In the Venn diagram of twentieth century American poetry, we tend to imagine the poetry of political commitment and the poetry of formal audacity as inhabiting non-overlapping circles. In a recent review of Adrienne Rich’s final collection, Ange Mlinko emphasized these boundaries in asserting that Rich’s “impact on poets of the last couple of generations has been weak,” because her audacity was in her politics and not in her language.  Exceptions come to mind—Robert Duncan, Ron Silliman—but our most politically radical poetry is often pedestrian, and our most formally radical poetry often hermetic.

In twenty-first century American poetry, however, the two circles are intersecting more frequently. Juliana Spahr has been combining radical form with radical politics for years, as have Lara Glenum and Kathleen Ossip. The marvelously strange poetry of Mathias Svalina is another example.

Roughly half of his new book The Explosions is devoted to “Above the Fold,” a long poem whose recurring nouns—war, policemen, factory, blood, microphones—summon the atmosphere of the “poetry of witness,” while its short lines claustrophobically close us in as a reel of grim images unspools: “Carry the bodies / from the classrooms, / limp arms dangling / fingers in the mulch.”  The central image of the section titled “The Yellow Chair” is a perfectly ordinary kitchen chair “on which the man / slumps, // half his head / forgotten // by the bomb.”

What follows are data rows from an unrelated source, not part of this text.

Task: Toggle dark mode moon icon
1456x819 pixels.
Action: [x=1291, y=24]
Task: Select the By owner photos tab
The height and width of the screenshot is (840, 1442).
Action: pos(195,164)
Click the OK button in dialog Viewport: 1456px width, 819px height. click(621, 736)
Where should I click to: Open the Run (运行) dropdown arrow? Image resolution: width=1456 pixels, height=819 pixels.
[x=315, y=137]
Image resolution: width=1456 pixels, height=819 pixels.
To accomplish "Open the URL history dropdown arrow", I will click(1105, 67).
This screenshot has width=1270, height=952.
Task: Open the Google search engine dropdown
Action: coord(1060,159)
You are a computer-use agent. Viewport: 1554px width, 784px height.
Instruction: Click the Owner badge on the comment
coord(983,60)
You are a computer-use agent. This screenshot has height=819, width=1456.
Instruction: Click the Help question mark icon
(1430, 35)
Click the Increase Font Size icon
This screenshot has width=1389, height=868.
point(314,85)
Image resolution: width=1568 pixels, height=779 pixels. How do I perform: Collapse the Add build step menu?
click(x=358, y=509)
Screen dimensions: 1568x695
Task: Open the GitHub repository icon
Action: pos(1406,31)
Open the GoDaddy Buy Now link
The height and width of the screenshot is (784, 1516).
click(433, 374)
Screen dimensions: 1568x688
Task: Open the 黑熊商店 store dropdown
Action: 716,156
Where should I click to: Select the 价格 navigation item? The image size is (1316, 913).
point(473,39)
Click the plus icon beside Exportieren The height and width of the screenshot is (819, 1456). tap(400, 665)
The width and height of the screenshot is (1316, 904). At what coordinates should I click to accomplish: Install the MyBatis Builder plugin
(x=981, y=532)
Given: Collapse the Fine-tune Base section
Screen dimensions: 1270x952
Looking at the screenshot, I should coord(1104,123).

At the same time, Svalina de-familiarizes these familiar horrors (the poem’s title reminds us how often we encounter such images in newspaper vending machines). There are no proper nouns in the poem save “America” and “Abu Ghraib,” which occur exactly once. We do not know exactly when or where we are, or exactly who has inflicted—or who is suffering—the injuries we glimpse. Even so, “Above the Fold” is painfully of our here and now, its world all too obviously our broken own.

“Art is not, in the first instance, political because of the messages and sentiments it conveys concerning the state of the world,” Jacques Rancière writes in Aesthetics and Its Discontents. “Neither is it political because of the manner in which it might choose to represent society’s structures, or social groups, their conflicts or identities. It is political because of the very distance it takes with respect to these functions, because of the type of space and time that it institutes, and the manner in which it frames this time and peoples this space.” The dislocations and defamiliarizations of The Explosions in general and “Above the Fold” in particular institute space and time so compellingly as to suggest that Svalina is not just a fine poet, but an indispensable one.